→ STATED PROBLEM:
From the data below, copy out every line that contains the string "size".

Dataset excerpt:
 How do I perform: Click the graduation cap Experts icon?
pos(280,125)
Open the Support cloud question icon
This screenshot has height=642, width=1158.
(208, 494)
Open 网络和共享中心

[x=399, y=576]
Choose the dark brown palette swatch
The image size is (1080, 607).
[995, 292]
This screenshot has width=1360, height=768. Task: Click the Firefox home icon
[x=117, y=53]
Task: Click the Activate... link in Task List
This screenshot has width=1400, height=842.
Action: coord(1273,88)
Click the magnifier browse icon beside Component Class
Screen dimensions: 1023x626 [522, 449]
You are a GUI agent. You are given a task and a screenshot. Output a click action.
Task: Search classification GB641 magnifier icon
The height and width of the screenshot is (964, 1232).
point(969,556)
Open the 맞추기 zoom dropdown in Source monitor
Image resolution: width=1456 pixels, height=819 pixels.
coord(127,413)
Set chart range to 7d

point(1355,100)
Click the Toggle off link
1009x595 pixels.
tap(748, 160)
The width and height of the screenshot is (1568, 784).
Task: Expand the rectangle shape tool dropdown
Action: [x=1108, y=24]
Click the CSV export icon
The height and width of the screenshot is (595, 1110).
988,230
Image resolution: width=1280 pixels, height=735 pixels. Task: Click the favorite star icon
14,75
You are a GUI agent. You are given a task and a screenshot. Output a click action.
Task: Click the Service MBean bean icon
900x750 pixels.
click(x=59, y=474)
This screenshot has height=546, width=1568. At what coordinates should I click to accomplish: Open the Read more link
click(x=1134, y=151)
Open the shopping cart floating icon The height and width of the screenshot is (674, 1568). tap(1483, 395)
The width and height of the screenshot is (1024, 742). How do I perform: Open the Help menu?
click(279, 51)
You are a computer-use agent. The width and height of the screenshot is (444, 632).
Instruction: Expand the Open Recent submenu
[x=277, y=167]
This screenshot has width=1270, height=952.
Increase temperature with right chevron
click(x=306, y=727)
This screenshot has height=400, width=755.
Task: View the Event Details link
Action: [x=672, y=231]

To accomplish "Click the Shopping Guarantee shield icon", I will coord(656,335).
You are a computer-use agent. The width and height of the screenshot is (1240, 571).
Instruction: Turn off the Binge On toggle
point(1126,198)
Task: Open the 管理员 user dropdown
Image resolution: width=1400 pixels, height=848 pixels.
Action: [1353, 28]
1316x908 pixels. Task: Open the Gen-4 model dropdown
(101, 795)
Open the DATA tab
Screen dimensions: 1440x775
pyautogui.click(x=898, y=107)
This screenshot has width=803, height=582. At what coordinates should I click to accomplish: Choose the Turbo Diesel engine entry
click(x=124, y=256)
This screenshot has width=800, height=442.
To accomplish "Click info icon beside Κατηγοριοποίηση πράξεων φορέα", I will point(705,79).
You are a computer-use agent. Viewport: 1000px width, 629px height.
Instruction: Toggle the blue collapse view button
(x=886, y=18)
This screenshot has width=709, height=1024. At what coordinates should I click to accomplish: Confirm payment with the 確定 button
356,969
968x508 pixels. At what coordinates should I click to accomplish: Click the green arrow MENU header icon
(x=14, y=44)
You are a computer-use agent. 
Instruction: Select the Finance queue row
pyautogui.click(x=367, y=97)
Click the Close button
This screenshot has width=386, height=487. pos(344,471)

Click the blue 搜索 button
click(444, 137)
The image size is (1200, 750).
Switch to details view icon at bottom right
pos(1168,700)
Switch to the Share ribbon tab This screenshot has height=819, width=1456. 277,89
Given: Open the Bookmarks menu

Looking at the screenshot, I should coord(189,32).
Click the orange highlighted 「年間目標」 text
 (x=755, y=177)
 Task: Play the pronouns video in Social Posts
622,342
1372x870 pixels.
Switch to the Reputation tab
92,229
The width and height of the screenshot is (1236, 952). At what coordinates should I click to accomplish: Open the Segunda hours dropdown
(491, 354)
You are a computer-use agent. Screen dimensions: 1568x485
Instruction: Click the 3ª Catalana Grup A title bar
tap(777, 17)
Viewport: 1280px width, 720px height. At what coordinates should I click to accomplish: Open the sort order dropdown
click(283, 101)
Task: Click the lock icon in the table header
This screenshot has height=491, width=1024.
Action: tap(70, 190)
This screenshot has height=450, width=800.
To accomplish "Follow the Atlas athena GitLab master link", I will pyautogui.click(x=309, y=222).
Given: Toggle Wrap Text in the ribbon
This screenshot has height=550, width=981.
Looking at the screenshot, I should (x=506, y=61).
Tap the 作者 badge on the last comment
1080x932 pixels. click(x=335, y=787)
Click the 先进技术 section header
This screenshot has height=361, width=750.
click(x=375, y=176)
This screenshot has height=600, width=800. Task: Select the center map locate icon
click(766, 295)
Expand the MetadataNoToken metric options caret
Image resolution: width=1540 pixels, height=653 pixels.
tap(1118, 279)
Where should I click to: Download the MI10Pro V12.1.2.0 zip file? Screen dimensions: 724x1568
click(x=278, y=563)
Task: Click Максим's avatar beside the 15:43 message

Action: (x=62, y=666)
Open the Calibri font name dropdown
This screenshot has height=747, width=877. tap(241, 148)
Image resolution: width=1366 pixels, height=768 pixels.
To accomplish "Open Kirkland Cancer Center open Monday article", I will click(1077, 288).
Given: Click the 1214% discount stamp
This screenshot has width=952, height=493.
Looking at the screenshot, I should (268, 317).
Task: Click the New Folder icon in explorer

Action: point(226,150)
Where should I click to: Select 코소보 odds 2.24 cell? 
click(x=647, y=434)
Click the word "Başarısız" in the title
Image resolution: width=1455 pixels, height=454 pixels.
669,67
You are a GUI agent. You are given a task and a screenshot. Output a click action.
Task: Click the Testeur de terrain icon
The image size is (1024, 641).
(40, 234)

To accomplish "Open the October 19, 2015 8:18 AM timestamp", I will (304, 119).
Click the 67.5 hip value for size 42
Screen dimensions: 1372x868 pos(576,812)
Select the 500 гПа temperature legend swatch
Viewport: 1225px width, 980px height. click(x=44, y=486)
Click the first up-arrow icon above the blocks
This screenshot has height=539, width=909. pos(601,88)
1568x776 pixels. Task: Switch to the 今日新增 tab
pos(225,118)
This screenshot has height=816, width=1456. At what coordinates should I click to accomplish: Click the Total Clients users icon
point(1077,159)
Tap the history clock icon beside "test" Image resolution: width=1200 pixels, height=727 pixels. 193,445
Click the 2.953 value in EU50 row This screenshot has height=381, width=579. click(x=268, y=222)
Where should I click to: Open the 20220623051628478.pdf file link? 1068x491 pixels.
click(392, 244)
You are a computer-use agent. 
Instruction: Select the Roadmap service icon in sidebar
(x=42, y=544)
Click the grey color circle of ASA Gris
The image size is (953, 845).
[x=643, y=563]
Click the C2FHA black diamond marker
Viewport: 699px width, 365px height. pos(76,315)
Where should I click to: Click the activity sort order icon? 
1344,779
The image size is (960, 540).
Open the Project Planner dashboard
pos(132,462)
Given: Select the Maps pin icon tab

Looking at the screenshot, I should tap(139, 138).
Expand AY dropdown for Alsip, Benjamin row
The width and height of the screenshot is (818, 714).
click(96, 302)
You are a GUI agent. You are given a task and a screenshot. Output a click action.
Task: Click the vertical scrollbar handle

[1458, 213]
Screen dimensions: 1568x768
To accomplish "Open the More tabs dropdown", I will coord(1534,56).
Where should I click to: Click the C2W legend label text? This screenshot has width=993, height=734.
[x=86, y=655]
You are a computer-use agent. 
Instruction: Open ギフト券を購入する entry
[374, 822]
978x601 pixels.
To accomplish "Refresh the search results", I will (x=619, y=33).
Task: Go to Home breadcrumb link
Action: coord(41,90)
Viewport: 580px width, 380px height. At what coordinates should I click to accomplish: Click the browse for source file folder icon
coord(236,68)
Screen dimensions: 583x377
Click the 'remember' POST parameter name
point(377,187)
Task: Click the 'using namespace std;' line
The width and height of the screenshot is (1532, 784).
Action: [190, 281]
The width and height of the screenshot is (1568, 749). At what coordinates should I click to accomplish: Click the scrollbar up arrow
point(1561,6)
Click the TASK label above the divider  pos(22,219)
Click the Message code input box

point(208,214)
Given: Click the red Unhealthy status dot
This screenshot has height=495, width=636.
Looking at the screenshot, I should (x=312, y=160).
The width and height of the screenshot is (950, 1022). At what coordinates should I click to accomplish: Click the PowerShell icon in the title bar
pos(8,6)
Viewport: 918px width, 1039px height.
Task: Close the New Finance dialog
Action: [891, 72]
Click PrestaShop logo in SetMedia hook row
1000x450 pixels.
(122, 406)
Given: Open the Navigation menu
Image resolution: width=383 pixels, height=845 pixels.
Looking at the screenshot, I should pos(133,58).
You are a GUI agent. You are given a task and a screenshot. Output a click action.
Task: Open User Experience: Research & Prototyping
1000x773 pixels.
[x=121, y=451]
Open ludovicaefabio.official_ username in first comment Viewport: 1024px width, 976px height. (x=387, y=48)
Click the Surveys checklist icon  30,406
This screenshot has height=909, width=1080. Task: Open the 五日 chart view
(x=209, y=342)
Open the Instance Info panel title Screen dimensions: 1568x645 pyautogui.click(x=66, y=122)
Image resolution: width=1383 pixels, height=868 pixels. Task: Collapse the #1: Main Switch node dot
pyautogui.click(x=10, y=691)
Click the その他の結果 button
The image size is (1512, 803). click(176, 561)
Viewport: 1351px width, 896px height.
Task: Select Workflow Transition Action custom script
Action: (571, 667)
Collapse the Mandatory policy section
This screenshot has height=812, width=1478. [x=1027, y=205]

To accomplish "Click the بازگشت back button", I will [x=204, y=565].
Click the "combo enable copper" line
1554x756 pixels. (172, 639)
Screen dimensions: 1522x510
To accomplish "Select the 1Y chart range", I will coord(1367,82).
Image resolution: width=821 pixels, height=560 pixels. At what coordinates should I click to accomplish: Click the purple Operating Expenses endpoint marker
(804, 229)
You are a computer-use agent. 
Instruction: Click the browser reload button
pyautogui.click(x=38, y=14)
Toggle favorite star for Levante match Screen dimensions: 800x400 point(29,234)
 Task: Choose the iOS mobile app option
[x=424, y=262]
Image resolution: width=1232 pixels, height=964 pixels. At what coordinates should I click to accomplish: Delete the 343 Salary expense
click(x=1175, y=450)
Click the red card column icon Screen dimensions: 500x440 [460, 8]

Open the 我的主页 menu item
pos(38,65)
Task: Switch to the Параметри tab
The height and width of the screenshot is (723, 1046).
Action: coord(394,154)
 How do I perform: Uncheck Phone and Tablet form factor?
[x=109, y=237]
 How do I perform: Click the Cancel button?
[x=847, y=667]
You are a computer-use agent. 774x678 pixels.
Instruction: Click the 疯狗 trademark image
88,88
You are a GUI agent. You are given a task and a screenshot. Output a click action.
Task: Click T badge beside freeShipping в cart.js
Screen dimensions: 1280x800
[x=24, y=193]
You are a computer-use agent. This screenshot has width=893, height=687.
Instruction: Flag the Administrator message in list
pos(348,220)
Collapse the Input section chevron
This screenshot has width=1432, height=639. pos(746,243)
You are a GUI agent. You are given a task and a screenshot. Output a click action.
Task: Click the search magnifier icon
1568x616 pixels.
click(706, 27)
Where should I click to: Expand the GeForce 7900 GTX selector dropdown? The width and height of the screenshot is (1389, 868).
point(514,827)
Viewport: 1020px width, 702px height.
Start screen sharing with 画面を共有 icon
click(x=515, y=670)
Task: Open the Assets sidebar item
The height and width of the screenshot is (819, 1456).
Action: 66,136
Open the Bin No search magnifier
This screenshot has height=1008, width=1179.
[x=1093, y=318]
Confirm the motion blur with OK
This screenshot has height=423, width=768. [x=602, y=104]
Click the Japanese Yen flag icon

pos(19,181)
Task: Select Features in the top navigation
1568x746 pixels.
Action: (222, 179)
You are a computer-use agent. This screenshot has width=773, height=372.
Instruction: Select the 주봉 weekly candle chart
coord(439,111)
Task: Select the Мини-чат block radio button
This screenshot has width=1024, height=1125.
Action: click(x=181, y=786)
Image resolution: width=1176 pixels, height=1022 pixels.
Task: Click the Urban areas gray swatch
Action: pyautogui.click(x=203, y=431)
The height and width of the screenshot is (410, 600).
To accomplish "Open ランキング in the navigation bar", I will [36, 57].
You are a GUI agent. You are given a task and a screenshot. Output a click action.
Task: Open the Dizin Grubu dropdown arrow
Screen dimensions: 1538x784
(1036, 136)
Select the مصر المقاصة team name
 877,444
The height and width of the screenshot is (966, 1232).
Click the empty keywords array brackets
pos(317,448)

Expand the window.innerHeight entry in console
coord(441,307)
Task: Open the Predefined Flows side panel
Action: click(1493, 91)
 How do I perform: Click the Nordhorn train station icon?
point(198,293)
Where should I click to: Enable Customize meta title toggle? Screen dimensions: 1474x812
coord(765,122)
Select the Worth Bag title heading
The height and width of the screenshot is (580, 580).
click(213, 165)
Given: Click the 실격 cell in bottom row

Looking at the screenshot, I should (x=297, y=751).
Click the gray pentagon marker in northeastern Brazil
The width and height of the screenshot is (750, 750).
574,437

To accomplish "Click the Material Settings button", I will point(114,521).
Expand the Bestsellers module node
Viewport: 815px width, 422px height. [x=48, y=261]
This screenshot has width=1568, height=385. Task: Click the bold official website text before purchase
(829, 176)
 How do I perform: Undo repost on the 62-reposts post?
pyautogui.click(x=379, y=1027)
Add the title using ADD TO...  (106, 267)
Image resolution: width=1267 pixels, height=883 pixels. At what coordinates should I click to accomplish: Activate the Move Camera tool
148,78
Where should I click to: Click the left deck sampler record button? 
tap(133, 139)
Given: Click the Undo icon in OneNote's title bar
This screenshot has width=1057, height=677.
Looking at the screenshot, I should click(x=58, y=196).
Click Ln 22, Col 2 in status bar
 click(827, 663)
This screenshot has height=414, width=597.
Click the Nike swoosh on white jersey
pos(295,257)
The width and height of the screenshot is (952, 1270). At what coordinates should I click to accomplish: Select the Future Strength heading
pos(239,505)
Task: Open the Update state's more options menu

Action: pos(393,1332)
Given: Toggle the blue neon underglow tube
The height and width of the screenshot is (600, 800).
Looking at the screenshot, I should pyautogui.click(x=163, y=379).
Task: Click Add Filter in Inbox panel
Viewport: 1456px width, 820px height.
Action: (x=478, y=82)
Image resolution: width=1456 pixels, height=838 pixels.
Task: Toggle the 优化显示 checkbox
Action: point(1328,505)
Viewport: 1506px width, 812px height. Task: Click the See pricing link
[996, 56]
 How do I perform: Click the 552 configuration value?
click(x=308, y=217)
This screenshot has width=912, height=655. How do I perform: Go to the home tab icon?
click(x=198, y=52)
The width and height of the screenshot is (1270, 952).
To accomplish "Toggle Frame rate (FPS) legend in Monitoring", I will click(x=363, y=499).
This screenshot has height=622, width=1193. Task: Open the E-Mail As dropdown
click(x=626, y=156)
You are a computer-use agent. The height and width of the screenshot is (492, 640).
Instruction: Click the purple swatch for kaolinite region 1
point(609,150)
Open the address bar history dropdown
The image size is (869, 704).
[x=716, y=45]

→ SOLUTION TO THE EXERCISE:
The image size is (1080, 607).
The image size is (1200, 750).
The image size is (1024, 641).
Click the 67.5 hip value for size 42
The image size is (953, 845).
The image size is (960, 540).
The image size is (1512, 803). click(176, 561)
The image size is (869, 704).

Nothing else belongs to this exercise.